Восходящие потоки (Меретуков) - страница 11


Сбылась бы вековая мечта мизантропов всех времен и народов: вселенная съежилась бы, всосалась в самое себя и превратилась в объект размером с куриное яйцо.


Мы часто, солидно кивая головами и одаривая друг друга понимающими улыбками, говорили, что если и есть в чем-то смысл, то, скорее всего, в движении.


И поэтому на протяжении нескольких последних лет мы только тем и занимались, что все время куда-то бежали, не в силах удерживаться на одном и том же месте сколько-нибудь продолжительное время.


Один из нас, как я теперь понимаю, бежал от настоящего, надеясь укрыться в прошлом.


Другой, густо смазав пятки елеем, стремглав летел в будущее.


Движение было нашим спасением: оно освобождало нас от необходимости мыслить, делать нечто общественно полезное и брать на себя ответственность за принимаемые решения.


Мы отдавались движению, словно оно было сутью и смыслом жизни. Мы думали, что, двигаясь, сумеем преодолеть барьеры, которые сами же когда-то перед собой и воздвигли.


Мы почти не интересовались тем, что происходило в мире.


Для нас не существовало ни правительств, ни Думы, ни смен руководителей страны, ни войн, которые велись этими руководителями.


Мы не читали газет. А если и брали в руки некое печатное издание, то, как правило, это были либо туристические проспекты, либо журналы мод.


Туристические проспекты сулили нам райский отдых на пляжах Адриатики, знакомство с особенностями французской кухни и незабываемые впечатления от сафари в Серенгети.


По журналам мод мы следили за изменениями, которые касались отношения человека к канону красоты. К нашему ужасу в моду входили низколобые мужчины с покатыми плечами и кривоногие женщины весом с таксу.


Было еще одно обстоятельство или, вернее, благоприобретенное свойство наших преображенных натур, которое нас сближало. Нам претило… как бы это помягче сказать… безрассудно сорить деньгами.


Я бы назвал это экономностью или бережливостью, истоки которой в нашей нищей юности, в том благословенном и грустном времени, когда приходилось экономить буквально на всем, даже на дурных привычках.


Теперь эта бережливость у Карла приняла форму разумной расчетливости, а у меня — прижимистости, временами переходящей в откровенную скаредность.

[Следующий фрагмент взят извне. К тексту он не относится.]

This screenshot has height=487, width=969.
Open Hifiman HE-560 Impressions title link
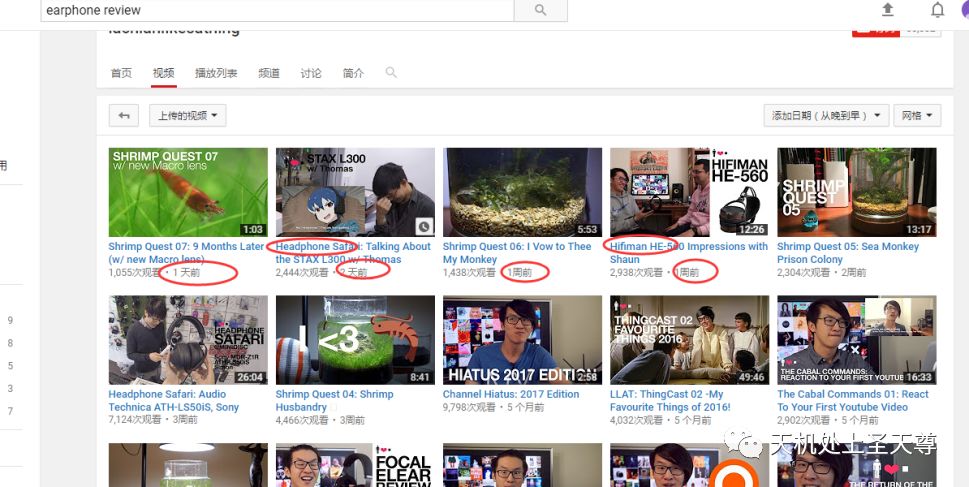point(688,247)
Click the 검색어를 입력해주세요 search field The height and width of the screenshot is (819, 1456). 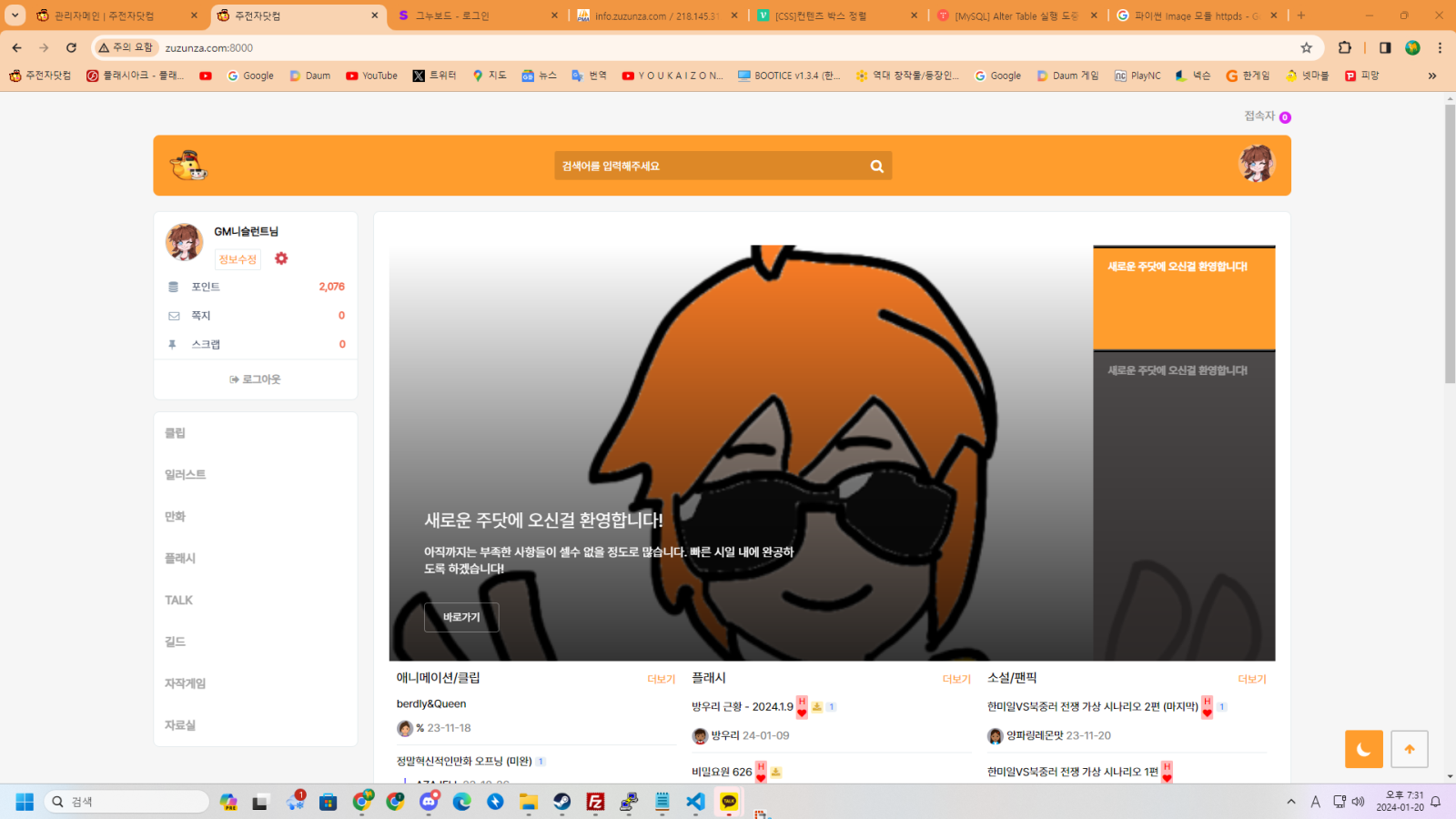point(710,167)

Пред моим внутренним взором часто вставал образ обнищавшего старика, бывшего профессора кафедры структурной и прикладной лингвистики.


Когда я по утрам в своей московской квартире распахивал окно и выглядывал во двор, то чуть ли не каждый раз видел этого бедолагу, голыми руками выкапывающего из мусорного бака осклизлые кости и объедки.